The + operator can concatenate two strings. Notice in the code below that variables are not pre-declared -- just assign to them and go.

s = 'hi'
print(s[1])          ## i
print(len(s))        ## 2
print(s + ' there')  ## hi there

Unlike Java, the + does not automatically convert numbers or other types to string form. The str() function converts values to a string form so they can be combined with other strings (and this is why str is not a good variable name).

pi = 3.14
text = 'The value of pi is ' + pi        ## No, does not work
text = 'The value of pi is '  + str(pi)  ## Yes

Numbers

Numeric variables come in two flavours Integer and Floating Point (or Real). Integers are simple numbers without any fractional part and in Python (unlike some other languages) can be as big as you like. Floating Point numbers are any number with a fractional or decimal part (even if that part is 0) so 1 is an integer and 1.0 is a floating point number. Mostly python doesn't really care about what type of number you are dealing with and will convert any integers to floats if it needs (by multiplying by 1.0).

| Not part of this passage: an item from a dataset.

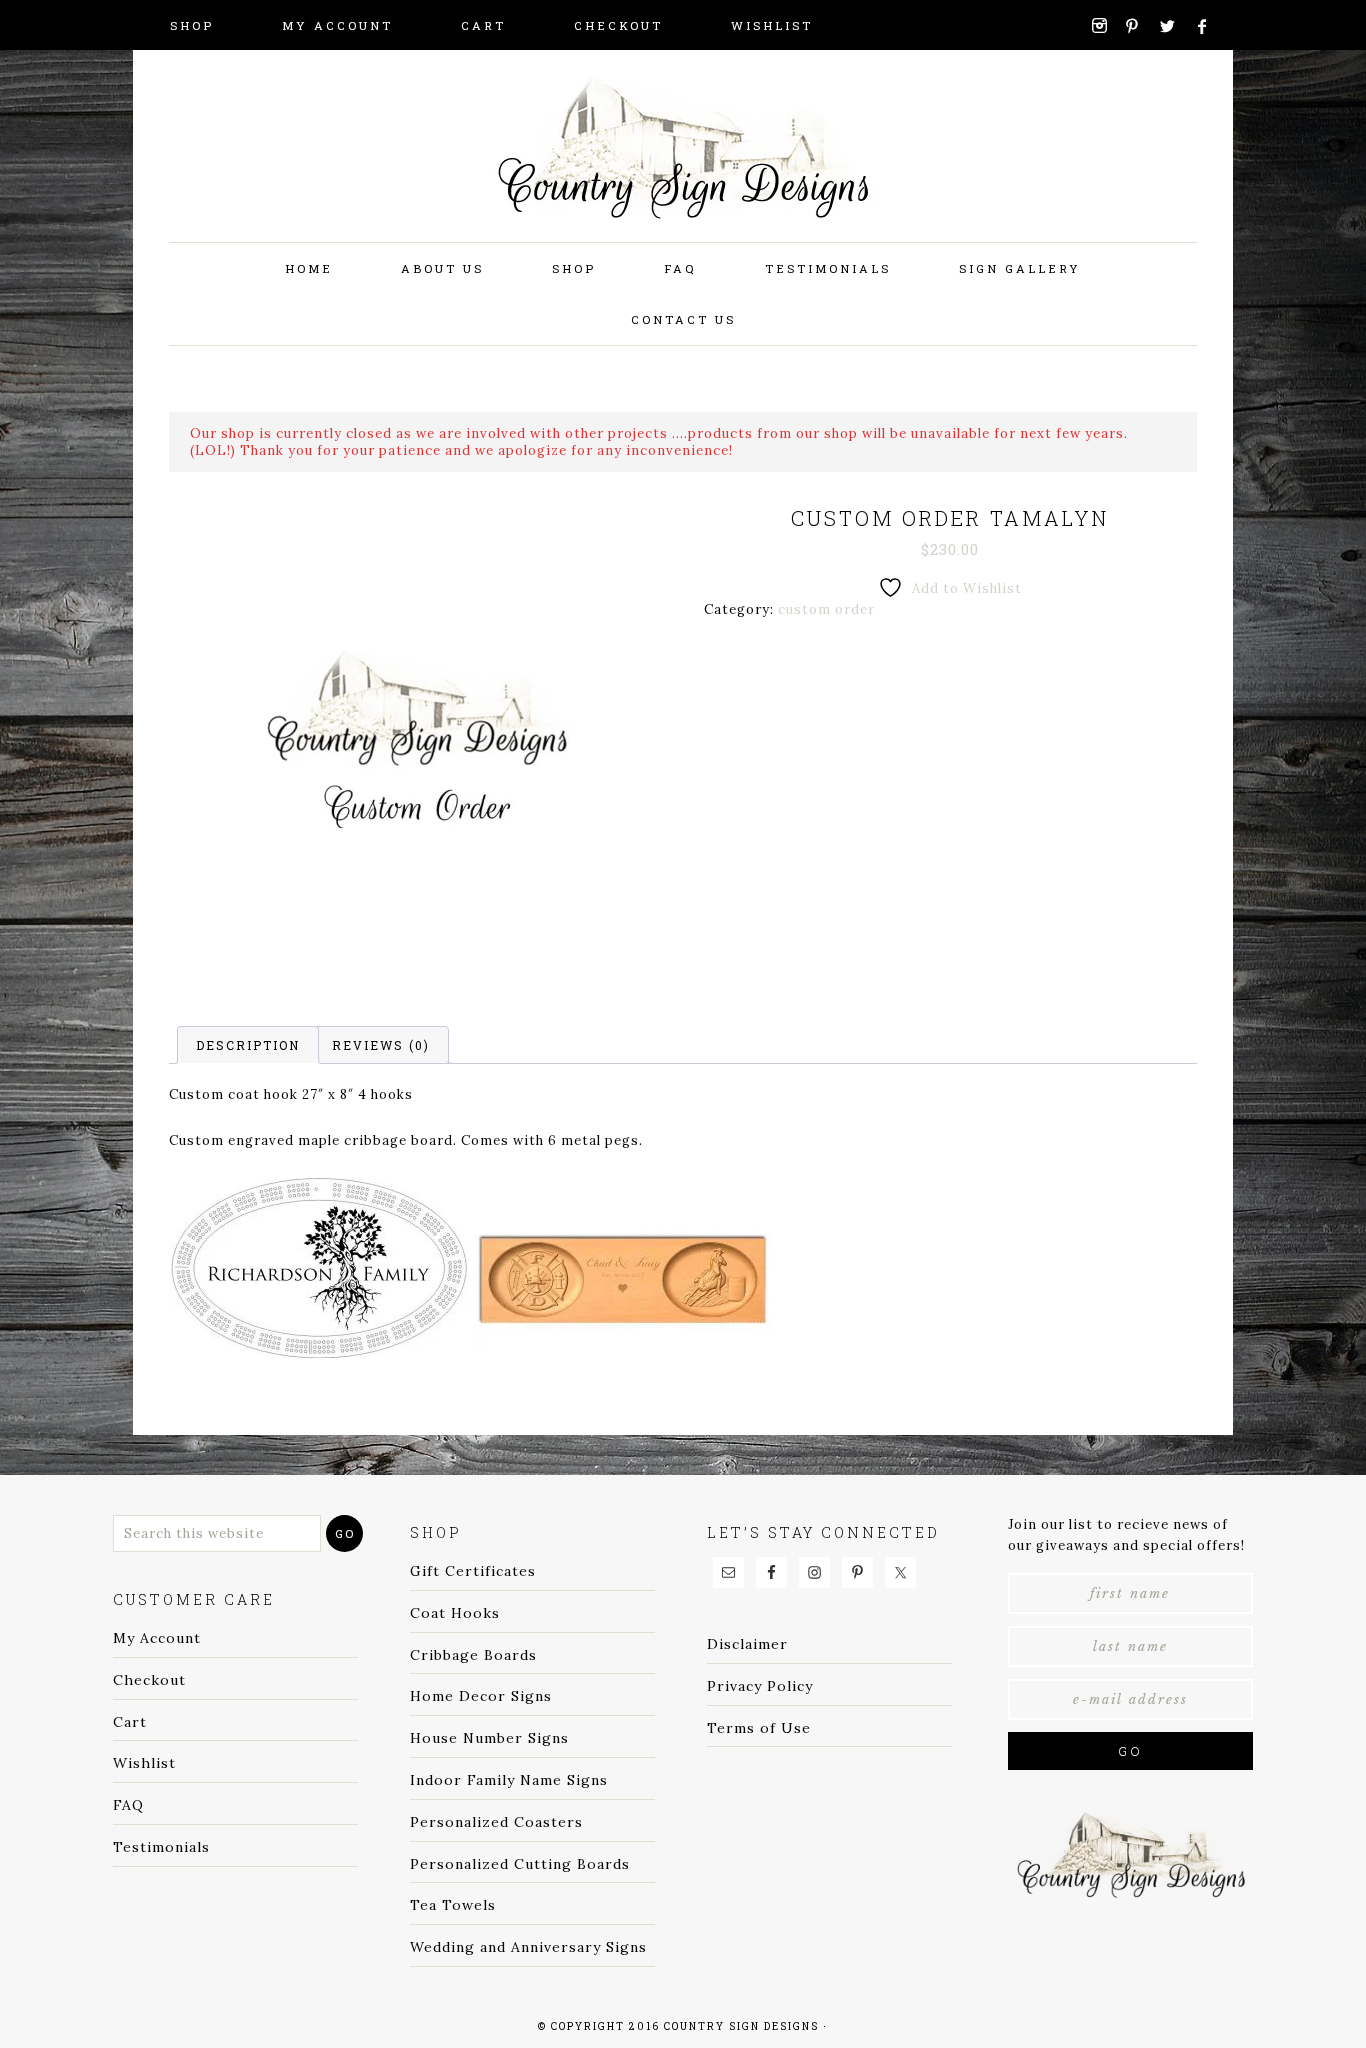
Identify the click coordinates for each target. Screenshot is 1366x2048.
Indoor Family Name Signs (509, 1780)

For numbers, the standard operators, +, -, /, * work in the usual way. There is no ++ operator (don't worry if you don't know what that is), but +=, -=, etc. do work, they add or subtract the right hand side to the left hand.

If you want integer division, it is necessary to use 2 slashes -- e.g. 6 // 5 is 1 while 6/5 is 1.2. You use % to get the remainder (modulo) of an integer division, so 6%5 is 1 for the remainder of 6//5. This is a quick way of doing something every nth time in a loop, by checking if i%n == 0 (e.g i%2==0 finds all the even is), or more commonly Not i%n, as 0 is False and anything else it True.

Printing

The "print" operator prints out one or more python items followed by a newline (leave a trailing comma at the end of the items to inhibit the newline).

A "raw" string literal is prefixed by an 'r' and passes all the chars through without special treatment of backslashes, so r'x\\nx' evaluates to the length-4 string 'x\\nx'. Except for \" (or \') which are printed as " and ', so be careful with windows paths as r"c:\temp\" is not valid as the \ hides the final ", see this stackoverflow question for more explanation.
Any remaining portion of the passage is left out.